La pirateria esiste anche per i sex toys

sex toys

Pensavate che la pirateria potesse riguardare solo la produzione di video/film hard?

C’è un altro settore dell’industria per adulti che deve vedersela con la pirateria ed è quello dei sex toys.

In un articolo del TheDailyDot viene riportato che popolari sex toys quali peni finti, vibratori, butt plugs, sex toys BDSM e perfino lubrificanti vengono falsificati da contraffattori offshore e venduti online con i nomi dei brand originali.

Il problema sembra essere così serio e di grandi dimensioni tanto che Peter Phinney, fondatore dell’organizzazione antipirateria pornografica Porn Guardian, sta lanciando un programma specifico con organizzazione di avvocati per combattere questo fenomeno.

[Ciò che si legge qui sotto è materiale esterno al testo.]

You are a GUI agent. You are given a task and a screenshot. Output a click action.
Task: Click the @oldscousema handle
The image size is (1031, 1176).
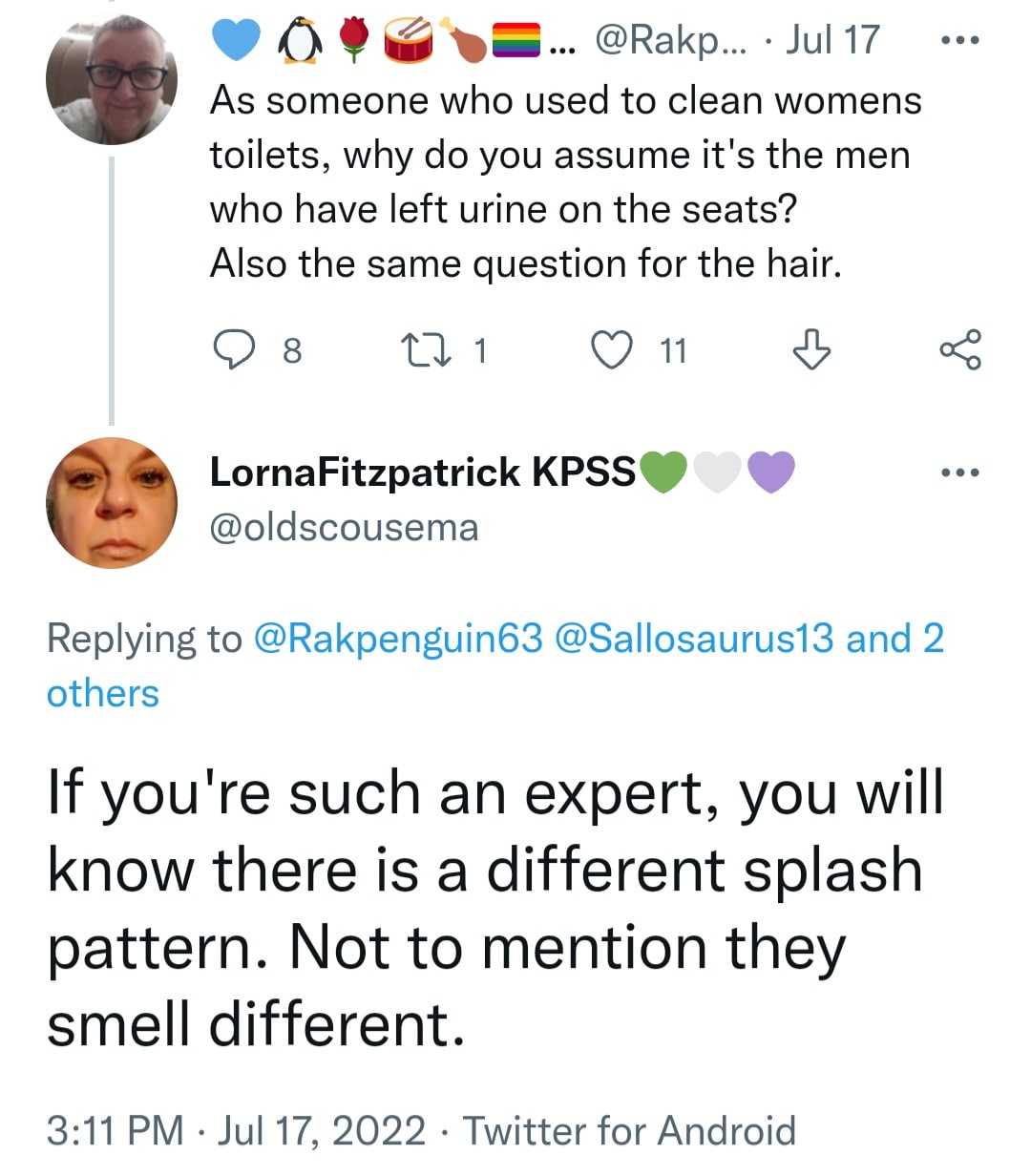coord(344,527)
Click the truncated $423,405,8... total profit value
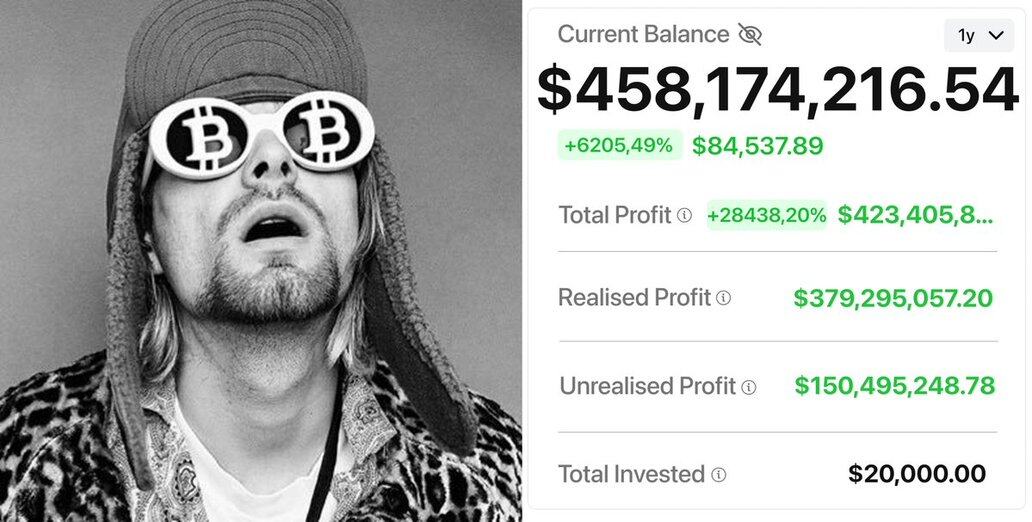 pyautogui.click(x=916, y=214)
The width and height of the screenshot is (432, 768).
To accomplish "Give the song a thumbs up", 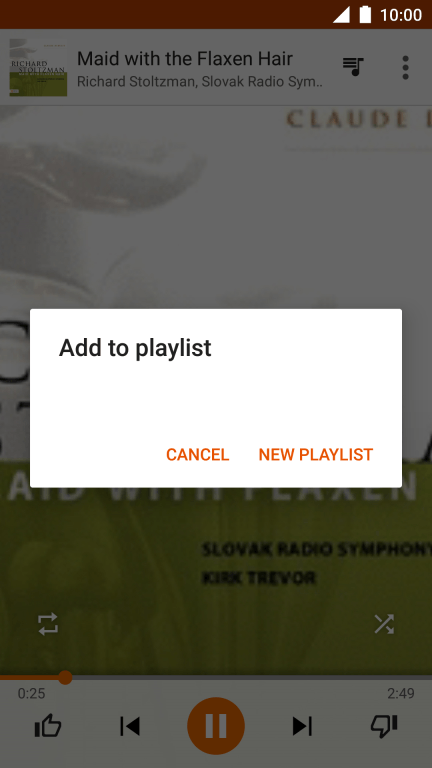I will (x=48, y=726).
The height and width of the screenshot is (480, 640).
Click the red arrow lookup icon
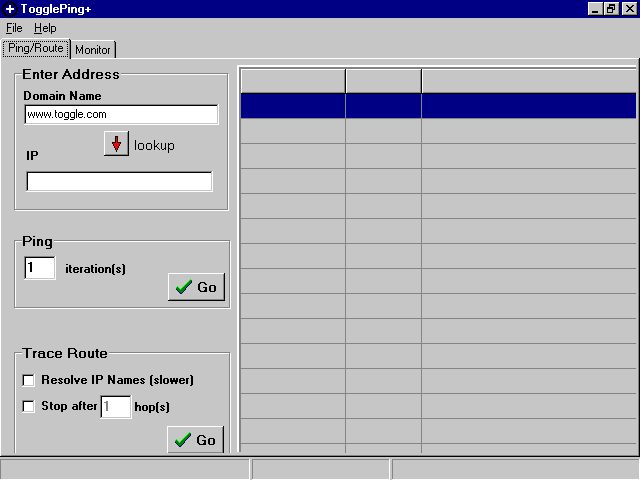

Peter dice che il problema non sta nel fatto che i produttori di sex toys si copiano l’un l’altro i prodotti maggiormente venduti ma la contraffazione di prodotti messi in commercio online (ad esempio su eBay ed Amazon) con marchi di rispetto ma che sono falsificati.

La maggior parte della contraffazione avviene in Cina dove i produttori non sono tenuti ad avere gli stessi standard qualitativi come per esempio in USA.
Ciò porta i produttori truffatori a sostituire i materiali nei loro prodotti con materiali chimici potenzialmente dannosi.

Come è facile immaginare ciò si traduce in un grande pericolo per la sicurezza e salute del consumatore finale, specialmente riguardo ai sex toys BDSM dice ancora Phinney.
Si pensi ad esempio a cavi per elettroshock nelle proprie parti intime e costruite in Cina con componenti sotto lo standard e non indicati come sicuri.